Chapter 6 Practice!

6.1 Final note

Congratulations! You have reached the end of the tutor-led training session. You are welcome to continue your self-directed learning by completing the following two 30-minute exercises!

Remember to complete the feedback form (it’s all anonymous) to help us improve your learning journey to coding at DfT.

As you continue your R journey, it is important to adopt good coding practices to write clean, maintainable, and efficient code. Here are some key tips to help you on your way:

  • use consistent naming conventions, opt for clear, descriptive names in lowercase, separated by underscores (e.g. my_data()), and avoid using special characters or spaces
  • write readable code, add meaningful comments to explain your logic, and use proper spacing or indentation to improve clarity for yourself and others
  • reference packages explicitly, use the "package_name"::"function_name()" format to clearly indicate which package a function comes from. This avoids conflicts between similarly named functions in different packages
  • organise your script, break your code into sections with meaningful headings and keep related code together for easier navigation
  • version control, use tools like Git to track changes in your code, collaborate with others, and maintain a history of your work
  • continue learning, see below of a few useful DfT resources on coding in R

Here are a few useful DfT resources:

Our intermediate R courses:

6.2 Exercise

30:00

You have been tasked to choose the optimum Starbucks drink for your 09:00 meeting.

  1. Read in the Starbucks data from: https://raw.githubusercontent.com/rfordatascience/tidytuesday/master/data/2021/2021-12-21/starbucks.csv. This dataset includes serving information for all regular menu Starbucks items, such as serving size, whether it contains milk or whipped cream, and nutritional information.
  2. You don’t like whipped cream. Filter the dataset to remove any drinks with a non-zero amount of whipped cream.
  3. Also remove any drinks with a zero-sized serving.
  4. To make it through your meeting, you’re interested in the drink with the most sugar and caffeine per ml of drink. Create two new columns using mutate, calculating sugar per ml and caffeine per ml.
  5. Order the dataset by caffeine per ml and then sugar per ml, in order from highest to lowest.
  6. Check out the dataset to see what your drink recommendation is!
6.2. Solution


#1. Read in the starbucks data
starbucks <- read.csv("https://raw.githubusercontent.com/rfordatascience/tidytuesday/master/data/2021/2021-12-21/starbucks.csv")

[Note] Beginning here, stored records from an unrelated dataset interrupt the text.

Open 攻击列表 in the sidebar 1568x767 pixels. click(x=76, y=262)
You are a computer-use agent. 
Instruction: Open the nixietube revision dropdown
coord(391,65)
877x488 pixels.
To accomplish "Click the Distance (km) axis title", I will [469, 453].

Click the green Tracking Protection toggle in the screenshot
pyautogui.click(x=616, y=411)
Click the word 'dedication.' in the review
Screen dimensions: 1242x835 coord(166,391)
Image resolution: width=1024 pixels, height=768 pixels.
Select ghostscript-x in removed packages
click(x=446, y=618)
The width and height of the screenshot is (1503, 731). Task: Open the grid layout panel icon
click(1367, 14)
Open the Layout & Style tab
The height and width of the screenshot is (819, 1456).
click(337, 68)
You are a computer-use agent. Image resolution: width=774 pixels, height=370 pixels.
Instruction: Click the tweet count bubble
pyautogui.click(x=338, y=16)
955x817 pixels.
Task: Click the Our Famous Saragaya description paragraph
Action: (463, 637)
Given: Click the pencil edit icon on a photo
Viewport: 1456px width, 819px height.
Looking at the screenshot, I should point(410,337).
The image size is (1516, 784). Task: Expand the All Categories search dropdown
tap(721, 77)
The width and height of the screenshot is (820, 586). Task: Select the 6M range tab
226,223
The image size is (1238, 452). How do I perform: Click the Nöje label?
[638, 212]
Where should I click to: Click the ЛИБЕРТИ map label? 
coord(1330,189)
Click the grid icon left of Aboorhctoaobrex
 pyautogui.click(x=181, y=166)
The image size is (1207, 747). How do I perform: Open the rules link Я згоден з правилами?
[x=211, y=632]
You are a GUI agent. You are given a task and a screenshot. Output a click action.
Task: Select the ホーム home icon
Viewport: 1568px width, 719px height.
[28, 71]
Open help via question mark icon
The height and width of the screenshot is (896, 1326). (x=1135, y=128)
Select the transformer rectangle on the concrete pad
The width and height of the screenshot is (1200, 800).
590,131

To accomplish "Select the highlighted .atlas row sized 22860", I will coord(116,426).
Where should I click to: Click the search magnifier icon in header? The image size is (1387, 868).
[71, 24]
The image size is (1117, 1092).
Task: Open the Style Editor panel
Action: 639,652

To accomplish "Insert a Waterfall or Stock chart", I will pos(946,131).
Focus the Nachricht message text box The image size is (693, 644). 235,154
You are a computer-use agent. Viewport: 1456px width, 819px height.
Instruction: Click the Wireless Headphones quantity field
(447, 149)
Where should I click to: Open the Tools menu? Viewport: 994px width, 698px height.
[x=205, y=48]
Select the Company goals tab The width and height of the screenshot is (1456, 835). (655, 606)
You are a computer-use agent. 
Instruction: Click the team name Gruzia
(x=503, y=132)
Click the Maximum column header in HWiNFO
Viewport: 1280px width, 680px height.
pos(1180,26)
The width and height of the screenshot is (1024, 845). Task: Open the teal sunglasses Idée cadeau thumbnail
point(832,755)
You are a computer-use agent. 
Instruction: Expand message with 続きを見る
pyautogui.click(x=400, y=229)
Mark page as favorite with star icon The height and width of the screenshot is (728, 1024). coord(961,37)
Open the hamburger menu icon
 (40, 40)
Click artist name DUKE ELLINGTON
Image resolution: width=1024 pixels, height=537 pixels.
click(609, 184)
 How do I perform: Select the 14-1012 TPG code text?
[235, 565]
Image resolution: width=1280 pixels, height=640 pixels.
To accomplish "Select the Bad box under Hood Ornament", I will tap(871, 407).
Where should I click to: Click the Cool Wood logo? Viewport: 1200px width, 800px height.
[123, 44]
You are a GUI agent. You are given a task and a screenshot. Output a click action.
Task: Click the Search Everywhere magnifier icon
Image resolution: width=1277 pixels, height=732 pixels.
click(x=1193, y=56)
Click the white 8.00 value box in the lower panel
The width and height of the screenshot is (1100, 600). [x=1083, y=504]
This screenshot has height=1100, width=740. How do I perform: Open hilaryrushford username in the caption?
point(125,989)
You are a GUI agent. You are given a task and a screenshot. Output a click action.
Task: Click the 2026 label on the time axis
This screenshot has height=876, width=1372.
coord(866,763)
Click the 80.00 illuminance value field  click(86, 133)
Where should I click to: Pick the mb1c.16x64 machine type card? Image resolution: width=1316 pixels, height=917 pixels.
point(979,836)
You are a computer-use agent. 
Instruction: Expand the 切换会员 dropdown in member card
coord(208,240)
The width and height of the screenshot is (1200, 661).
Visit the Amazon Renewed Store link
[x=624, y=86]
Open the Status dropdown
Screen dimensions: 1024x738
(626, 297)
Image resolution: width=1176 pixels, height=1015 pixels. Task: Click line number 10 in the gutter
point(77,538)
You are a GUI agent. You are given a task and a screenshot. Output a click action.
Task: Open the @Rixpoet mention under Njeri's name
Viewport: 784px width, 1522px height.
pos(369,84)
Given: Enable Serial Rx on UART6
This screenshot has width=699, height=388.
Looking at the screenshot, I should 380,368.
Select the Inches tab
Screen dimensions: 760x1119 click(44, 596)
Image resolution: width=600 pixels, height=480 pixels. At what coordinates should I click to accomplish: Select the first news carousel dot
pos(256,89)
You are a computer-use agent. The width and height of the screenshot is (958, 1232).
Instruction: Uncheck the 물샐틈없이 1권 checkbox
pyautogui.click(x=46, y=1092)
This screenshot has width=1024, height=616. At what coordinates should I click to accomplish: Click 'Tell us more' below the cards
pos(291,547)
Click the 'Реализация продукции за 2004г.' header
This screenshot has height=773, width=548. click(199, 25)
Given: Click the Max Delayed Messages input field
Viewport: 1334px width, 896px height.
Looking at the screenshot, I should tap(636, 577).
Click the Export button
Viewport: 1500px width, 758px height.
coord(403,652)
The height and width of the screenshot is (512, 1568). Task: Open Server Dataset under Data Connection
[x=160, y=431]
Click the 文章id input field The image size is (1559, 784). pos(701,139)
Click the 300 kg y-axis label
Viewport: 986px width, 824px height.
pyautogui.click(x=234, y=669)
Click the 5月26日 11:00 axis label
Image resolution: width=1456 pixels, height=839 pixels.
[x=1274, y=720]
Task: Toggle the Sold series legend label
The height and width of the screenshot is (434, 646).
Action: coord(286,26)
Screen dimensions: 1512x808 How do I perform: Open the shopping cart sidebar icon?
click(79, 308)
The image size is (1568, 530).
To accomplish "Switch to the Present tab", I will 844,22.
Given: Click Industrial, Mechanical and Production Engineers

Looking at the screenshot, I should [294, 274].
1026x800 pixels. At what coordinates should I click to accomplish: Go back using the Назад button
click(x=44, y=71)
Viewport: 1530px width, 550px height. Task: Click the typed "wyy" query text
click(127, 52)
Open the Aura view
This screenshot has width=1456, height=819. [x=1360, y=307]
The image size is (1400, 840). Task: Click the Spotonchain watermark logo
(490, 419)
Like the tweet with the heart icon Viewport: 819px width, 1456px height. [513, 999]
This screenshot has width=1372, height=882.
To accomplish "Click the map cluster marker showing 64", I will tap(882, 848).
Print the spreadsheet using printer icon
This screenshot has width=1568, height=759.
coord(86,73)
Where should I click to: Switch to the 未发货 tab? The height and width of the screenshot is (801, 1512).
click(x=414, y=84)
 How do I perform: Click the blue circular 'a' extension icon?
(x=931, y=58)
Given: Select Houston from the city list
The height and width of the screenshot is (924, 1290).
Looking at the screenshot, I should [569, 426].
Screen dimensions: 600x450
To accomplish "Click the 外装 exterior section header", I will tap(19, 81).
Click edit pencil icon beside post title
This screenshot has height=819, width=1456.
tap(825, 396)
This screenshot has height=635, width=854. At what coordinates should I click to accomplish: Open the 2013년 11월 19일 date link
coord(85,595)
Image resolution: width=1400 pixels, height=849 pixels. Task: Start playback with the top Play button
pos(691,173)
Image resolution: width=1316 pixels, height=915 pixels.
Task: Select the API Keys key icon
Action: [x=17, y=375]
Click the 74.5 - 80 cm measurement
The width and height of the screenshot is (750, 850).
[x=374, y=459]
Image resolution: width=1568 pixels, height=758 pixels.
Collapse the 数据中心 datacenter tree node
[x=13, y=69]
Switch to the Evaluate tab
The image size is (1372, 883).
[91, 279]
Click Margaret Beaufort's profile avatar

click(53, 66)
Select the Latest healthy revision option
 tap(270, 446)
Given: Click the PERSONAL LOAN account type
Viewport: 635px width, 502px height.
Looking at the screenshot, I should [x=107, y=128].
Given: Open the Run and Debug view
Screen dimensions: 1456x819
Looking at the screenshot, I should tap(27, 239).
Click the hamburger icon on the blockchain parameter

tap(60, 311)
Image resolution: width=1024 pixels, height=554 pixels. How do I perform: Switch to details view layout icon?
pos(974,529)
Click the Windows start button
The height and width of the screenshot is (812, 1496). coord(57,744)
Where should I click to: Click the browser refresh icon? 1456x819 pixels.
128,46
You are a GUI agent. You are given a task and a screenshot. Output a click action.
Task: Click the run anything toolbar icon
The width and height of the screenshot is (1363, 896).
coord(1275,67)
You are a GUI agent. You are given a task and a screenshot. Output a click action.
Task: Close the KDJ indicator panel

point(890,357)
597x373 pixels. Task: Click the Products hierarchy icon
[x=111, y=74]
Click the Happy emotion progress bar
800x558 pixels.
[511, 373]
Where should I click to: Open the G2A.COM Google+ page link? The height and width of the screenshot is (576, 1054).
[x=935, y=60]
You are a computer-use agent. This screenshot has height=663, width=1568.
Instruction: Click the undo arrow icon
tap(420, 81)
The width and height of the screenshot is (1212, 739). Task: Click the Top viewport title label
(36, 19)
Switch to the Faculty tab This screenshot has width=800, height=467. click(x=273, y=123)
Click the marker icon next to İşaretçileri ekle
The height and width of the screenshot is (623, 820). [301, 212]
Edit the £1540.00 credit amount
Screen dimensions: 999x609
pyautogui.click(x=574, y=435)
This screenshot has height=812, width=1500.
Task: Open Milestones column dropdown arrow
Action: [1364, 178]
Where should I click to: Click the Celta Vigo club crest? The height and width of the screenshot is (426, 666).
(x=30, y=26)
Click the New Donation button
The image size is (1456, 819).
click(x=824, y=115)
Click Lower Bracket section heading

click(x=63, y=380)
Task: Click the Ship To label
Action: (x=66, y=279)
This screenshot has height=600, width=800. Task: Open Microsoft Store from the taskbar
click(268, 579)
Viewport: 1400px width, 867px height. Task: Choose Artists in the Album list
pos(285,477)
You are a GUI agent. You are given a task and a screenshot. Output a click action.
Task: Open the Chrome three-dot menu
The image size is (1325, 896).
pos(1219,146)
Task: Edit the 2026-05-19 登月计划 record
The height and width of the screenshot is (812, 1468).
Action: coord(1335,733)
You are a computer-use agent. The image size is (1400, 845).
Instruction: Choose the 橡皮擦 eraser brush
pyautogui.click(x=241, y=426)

#2. Filter the dataset to remove drinks
starbucks_filtered <- starbucks %>%
  filter(whip == 0, serv_size_m_l > 0)

#3. create two new columns: sugar and caffeine per ml
starbucks_mutate <- starbucks_filtered %>%
  mutate(sugar_per_ml = sugar_g / serv_size_m_l,
         caffeine_per_ml = caffeine_mg / serv_size_m_l)

#4. Order data by caffeine per ml and sugar per ml, from high to low
starbucks_ordered <- starbucks_mutate %>%
  arrange(desc(caffeine_per_ml), desc(sugar_per_ml))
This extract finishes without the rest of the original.